As a society, we have dedicated millennia to building armor against this condition. We create healthcare systems to postpone the inevitable, armies to defend ourselves from physical violence, laws to protect us from injustice. We raise walls of concrete and bureaucracy to feel safe, to give the glass of our existence a protective layer, a shield against the blows of chance. And in many respects, it has been a partial success. We are no longer as exposed to the inclemency of nature as our ancestors, nor to the arbitrariness of a feudal lord. We have armored our physical fragility and, in theory, our civil fragility.
However, herein lies the great paradox of our time. While we armored some areas, we have created new cracks, perhaps deeper and more painful, in others. The very structures designed to protect us have often become the most effective tools for exploiting our vulnerability. Power, in all its forms, has learned to find the fissures in others' glass. Political power, which should be the guarantor of citizen security, becomes a threat when it uses fear to control, when it silences dissent and makes us vulnerable to its whim. Judicial power, which should be the shield of the defenseless, transforms into a lethal weapon in the hands of the powerful, leaving the common citizen exposed and helpless before injustice.
And what about economic power? It has woven a global web where our need for sustenance makes us vulnerable to exploitation, to undignified wages, to the anguish of an uncertain future. It sells us the idea that success is an infallible armor, when in reality, the pressure to achieve it leaves us emotionally broken. Even religious power, born to give solace to the fragile soul, has too often been and is an instrument of control, using guilt and dogma to subjugate consciences, making believers vulnerable to spiritual manipulation. The American philosopher Martha C. Nussbaum, in her monumental work The Fragility of Goodness, already warned us that a good human life is inherently fragile, as it depends on conditions we do not control. She reminds us that "the peculiar beauty of human excellence resides in its vulnerability." But what happens when that vulnerability is not just an existential condition, but a resource systematically exploited by others?

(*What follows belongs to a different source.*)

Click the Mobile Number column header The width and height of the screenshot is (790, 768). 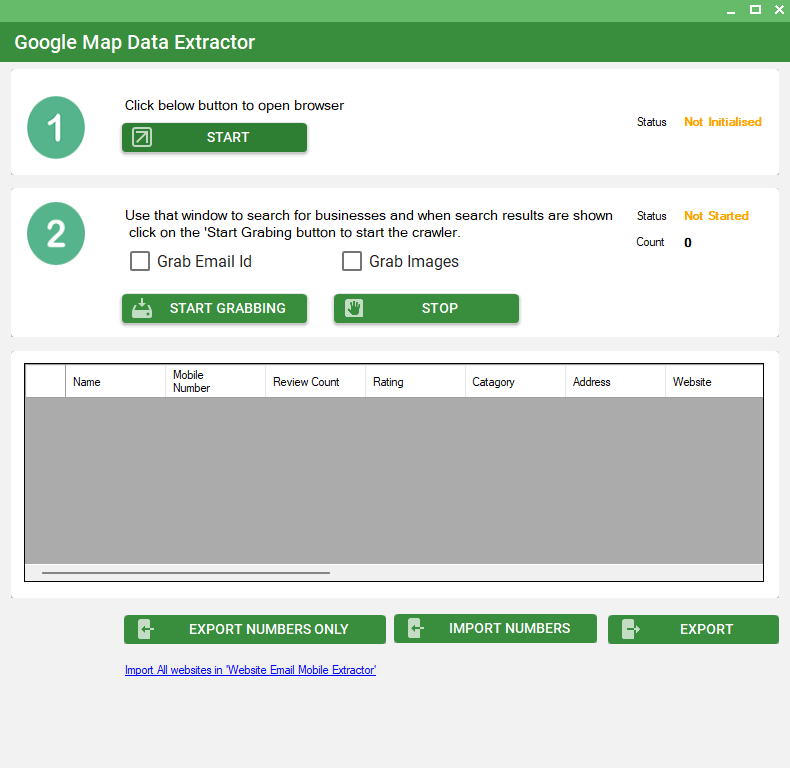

We have become experts at disguising ourselves. We put on the armor of cynicism so that disappointment doesn't hurt us. We adopt the mask of indifference so that others' pain doesn't affect us. We show ourselves to be self-sufficient and strong, like little supermen and superwomen with no kryptonite in sight, while inside the glass is full of micro-fissures that threaten to collapse at the slightest tremor.

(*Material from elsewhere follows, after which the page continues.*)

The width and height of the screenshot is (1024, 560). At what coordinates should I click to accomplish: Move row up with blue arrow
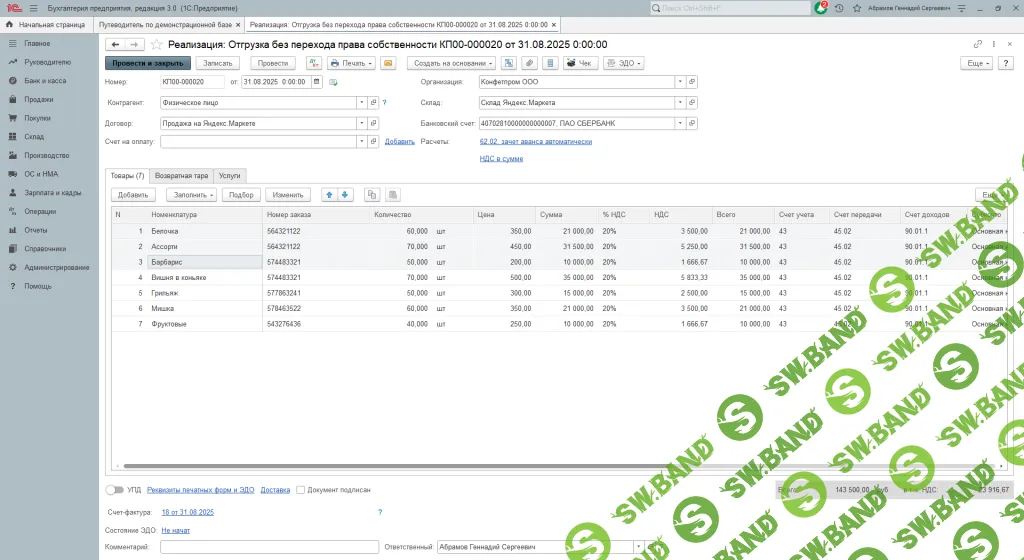tap(329, 195)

And so, I wonder: what good is armor if we are alone and terrified within it? How much of what we call strength is nothing more than petrified fear? If accepting our vulnerability is, in fact, an intelligent act, wouldn't the next step, the truly revolutionary one, be to build a world where showing that fragility is not a risk, but an invitation to empathy? What if, instead of admiring armor, we started to value the beauty of glass, with all its possible cracks? What price are you and I paying for pretending we can't break?